- [Directions]
Search the records that follow and extract every line containing the string "computer".

(Collected data)
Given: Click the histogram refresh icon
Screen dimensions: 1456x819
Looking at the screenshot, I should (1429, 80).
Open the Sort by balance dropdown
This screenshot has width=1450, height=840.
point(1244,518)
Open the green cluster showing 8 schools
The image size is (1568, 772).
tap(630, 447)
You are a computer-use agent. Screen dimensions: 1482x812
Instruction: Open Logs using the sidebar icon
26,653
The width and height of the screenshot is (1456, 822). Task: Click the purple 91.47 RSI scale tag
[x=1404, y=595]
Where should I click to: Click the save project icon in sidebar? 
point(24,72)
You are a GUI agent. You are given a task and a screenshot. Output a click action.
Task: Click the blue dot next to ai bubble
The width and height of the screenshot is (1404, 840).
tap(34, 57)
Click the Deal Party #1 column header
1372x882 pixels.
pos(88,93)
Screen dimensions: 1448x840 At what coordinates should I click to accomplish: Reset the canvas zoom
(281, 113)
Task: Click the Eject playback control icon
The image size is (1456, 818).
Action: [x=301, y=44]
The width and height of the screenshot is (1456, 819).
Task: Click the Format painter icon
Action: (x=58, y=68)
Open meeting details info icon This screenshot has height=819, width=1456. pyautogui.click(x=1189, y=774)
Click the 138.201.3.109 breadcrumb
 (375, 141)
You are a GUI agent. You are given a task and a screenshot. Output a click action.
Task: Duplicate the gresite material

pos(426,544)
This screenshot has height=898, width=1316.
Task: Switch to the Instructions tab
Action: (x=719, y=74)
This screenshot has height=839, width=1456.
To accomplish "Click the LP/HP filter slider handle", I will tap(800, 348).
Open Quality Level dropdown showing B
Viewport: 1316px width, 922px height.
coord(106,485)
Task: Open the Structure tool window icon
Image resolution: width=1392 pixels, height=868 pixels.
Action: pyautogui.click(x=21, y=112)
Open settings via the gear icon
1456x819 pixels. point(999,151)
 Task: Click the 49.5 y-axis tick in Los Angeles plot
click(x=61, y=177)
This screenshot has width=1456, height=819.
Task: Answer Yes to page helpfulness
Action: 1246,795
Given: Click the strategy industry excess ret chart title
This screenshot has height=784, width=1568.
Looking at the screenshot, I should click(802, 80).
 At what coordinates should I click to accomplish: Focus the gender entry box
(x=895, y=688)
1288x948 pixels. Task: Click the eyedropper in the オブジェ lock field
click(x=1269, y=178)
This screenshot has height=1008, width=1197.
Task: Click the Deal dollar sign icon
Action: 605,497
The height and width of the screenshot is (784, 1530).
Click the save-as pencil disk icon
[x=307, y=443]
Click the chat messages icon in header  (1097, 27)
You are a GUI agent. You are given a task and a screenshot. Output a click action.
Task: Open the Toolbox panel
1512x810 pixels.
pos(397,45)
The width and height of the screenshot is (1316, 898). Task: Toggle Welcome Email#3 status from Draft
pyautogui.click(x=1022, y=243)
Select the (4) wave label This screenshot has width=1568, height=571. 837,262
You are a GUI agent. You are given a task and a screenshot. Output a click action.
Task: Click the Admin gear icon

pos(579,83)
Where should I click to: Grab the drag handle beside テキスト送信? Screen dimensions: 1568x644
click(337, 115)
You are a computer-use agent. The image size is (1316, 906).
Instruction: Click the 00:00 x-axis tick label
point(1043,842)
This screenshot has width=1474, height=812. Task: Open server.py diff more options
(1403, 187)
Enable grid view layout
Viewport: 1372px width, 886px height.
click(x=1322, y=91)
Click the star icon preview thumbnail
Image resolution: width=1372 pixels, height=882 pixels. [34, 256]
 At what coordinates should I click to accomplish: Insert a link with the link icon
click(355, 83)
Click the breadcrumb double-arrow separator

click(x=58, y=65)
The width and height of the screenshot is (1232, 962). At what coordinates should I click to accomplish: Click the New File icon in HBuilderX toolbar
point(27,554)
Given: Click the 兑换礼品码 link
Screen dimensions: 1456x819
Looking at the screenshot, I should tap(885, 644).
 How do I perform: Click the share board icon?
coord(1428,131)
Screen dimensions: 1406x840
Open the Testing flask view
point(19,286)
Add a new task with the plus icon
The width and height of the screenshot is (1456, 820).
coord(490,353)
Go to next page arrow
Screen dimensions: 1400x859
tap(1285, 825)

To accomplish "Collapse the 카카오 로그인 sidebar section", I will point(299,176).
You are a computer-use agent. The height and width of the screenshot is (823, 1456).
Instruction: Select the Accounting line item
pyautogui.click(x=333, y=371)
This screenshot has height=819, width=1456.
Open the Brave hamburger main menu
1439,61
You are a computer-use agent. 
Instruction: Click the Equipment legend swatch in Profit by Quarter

- [Solution to this problem]
You are a computer-use agent. Screen dimensions: 1482x812
You are a computer-use agent. The image size is (1316, 906).
You are a computer-use agent. The height and width of the screenshot is (823, 1456).
You are a computer-use agent. 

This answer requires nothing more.